Она беспомощно оглянулась. Никто из продавщиц и не собирался обрывать явно перспективного клиента. И тогда она сделала то, чего не делала никогда в жизни, – с размаху (и откуда сила-то!) смазала этого голливудского красавца кулаком прямо по дорогущим французским очкам. А подумав секунду, добавила с другой стороны.
Уносясь, как трепетная лань, из застывшей в немой сцене «Грации», Инночка хохотала как безумная, сквозь смех приговаривая: «Подставь левую, подставь левую, козел!»
Колготки пришлось купить в дешевом ларьке. Дома она снова (зачем? от обиды, наверное) достала из ящика письмо.
«В палатке так холодно, что кажется, что тепло. Если какое-то время лежать не двигаясь и сосредоточиться, то кажется, что ты лежишь рядом, прижавшись к моему животу спиной, а я тебя обнимаю. И нам так хорошо вместе, что не хочется разговаривать, даже дышать.
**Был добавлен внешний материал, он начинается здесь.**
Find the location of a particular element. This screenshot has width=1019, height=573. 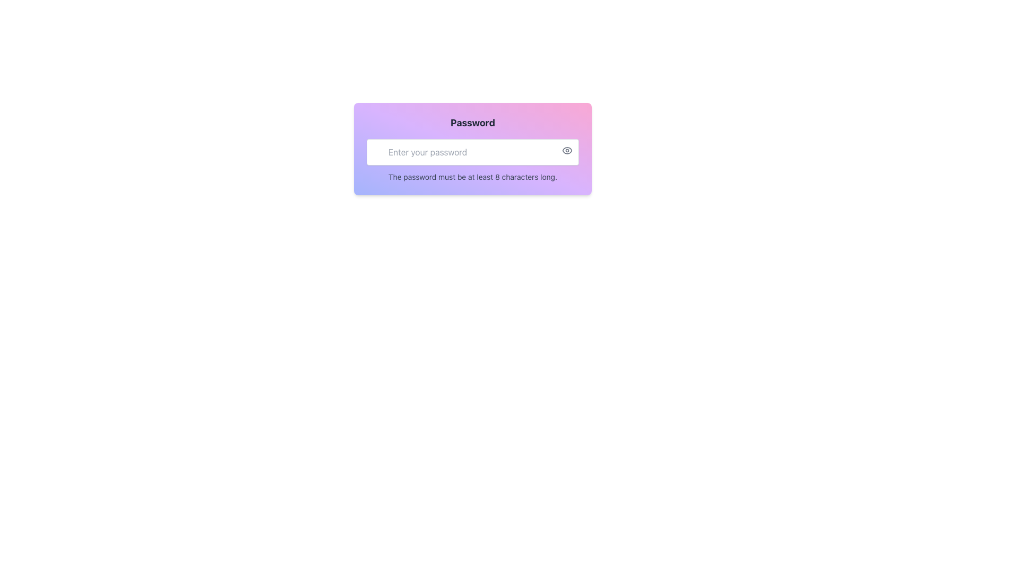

Я знаю, ты обязательно сейчас думаешь обо мне, а не пишешь потому, что занята. Или потому, что уже забыла, как писать рукой, на работе все же на компьютере делали. А еще я хочу посадить тебя к себе на колени и показать какой-нибудь из „Doom“ – желательно последний, и чтобы комп помощнее и видеокарта покруче. Тогда ты будешь инстинктивно уклоняться от противников, а я буду сидеть смирно-смирно, и ты сама будешь касаться меня плечами и волосами. Я люблю тебя. Так люблю, что даже по имени не могу себя заставить тебя называть. Заставлю: Инна. Инночка. Моя Инночка».